None of the PCM patterns should be considered as superior to the others. In fact, each fills a distinct need and can be the best choice for specific scenarios. The different PCM patterns are not mutually exclusive either. Nothing prevents a given product from using a combination of PCM patterns to achieve its configuration needs. In fact, this cocktail approach may produce much better results than using a single PCM pattern, since the best PCM pattern will be applied to each individual configuration need, rather than forcing all options to adapt to a single PCM pattern. Note that using multiple PCM patterns for a single product may significantly increase the complexity of managing and tracking configuration options, so this factor should be weighed in when deciding how many different PCM patterns to use.
Scale is one of the dominant factors that will be used to determine which PCM pattern to implement for a given use case. By scale, I mean the number of different product configurations that may need to be supported. If only one configuration is needed, then it is not a configuration; it’s simply standard functionality. If a few configurations are needed, then Code-Time or Build-Time PCM patterns are likely sufficient. If a dozen or so configurations are needed, then the Release-Time PCM pattern is probably the best choice. If very large numbers of configurations are needed, then Install-Time and Run-Time PCM patterns are likely the best alternatives. To determine the number of possible product configurations to be supported, count each unique combination of configuration option settings expected to be used. Also, be sure to include those configurations which are only used internally, such as test or debug configurations.

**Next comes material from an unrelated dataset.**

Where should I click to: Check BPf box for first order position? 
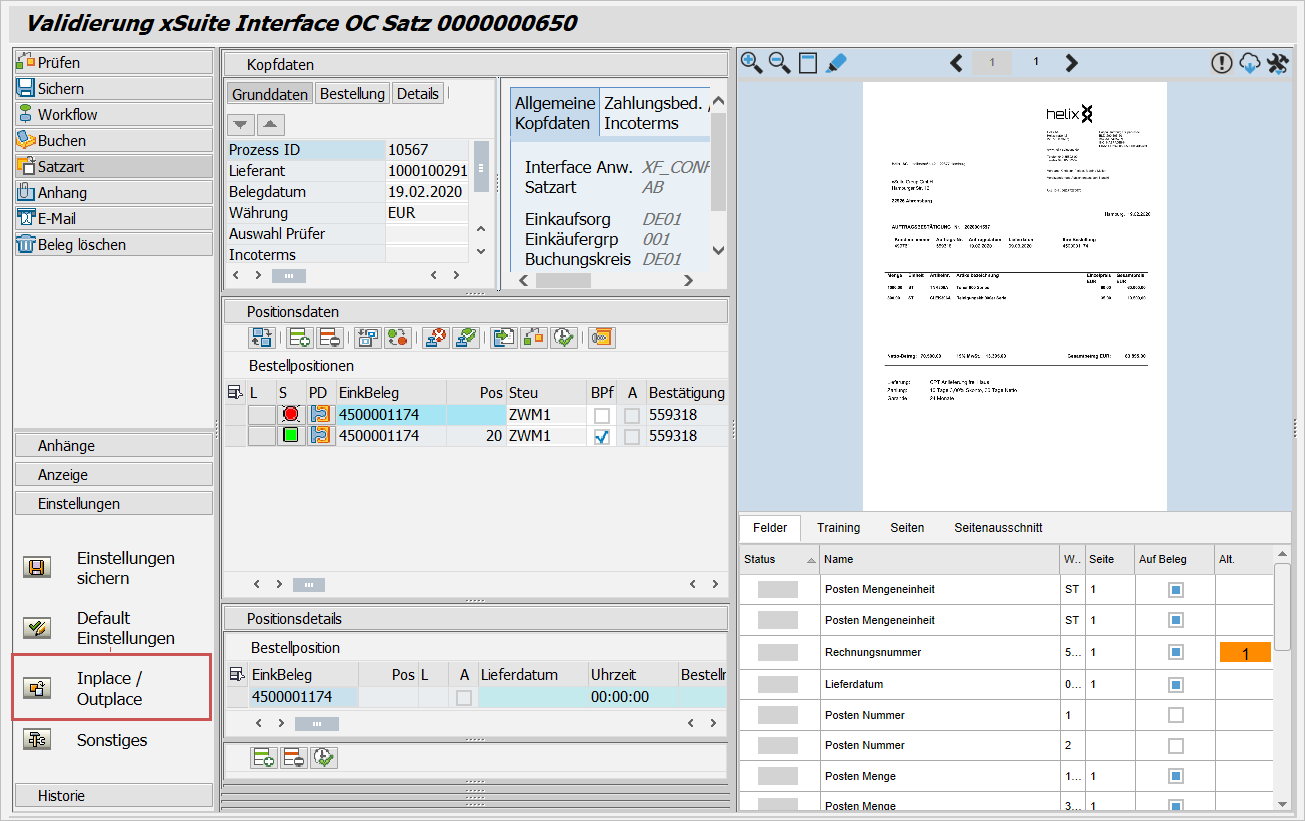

Keep in mind that the PCM pattern that is the best fit for today’s needs may buckle under the demands of the future. Make realistic projections for the scale of your product’s configuration needs going out at least a couple of years. While choosing a higher scale PCM pattern today will take some extra work and investment, it will be well worth it once the time comes where it is needed. The alternative, of waiting until the product’s configuration needs have grown in scale beyond the current PCM pattern’s capacity, will likely cost you far more in the end.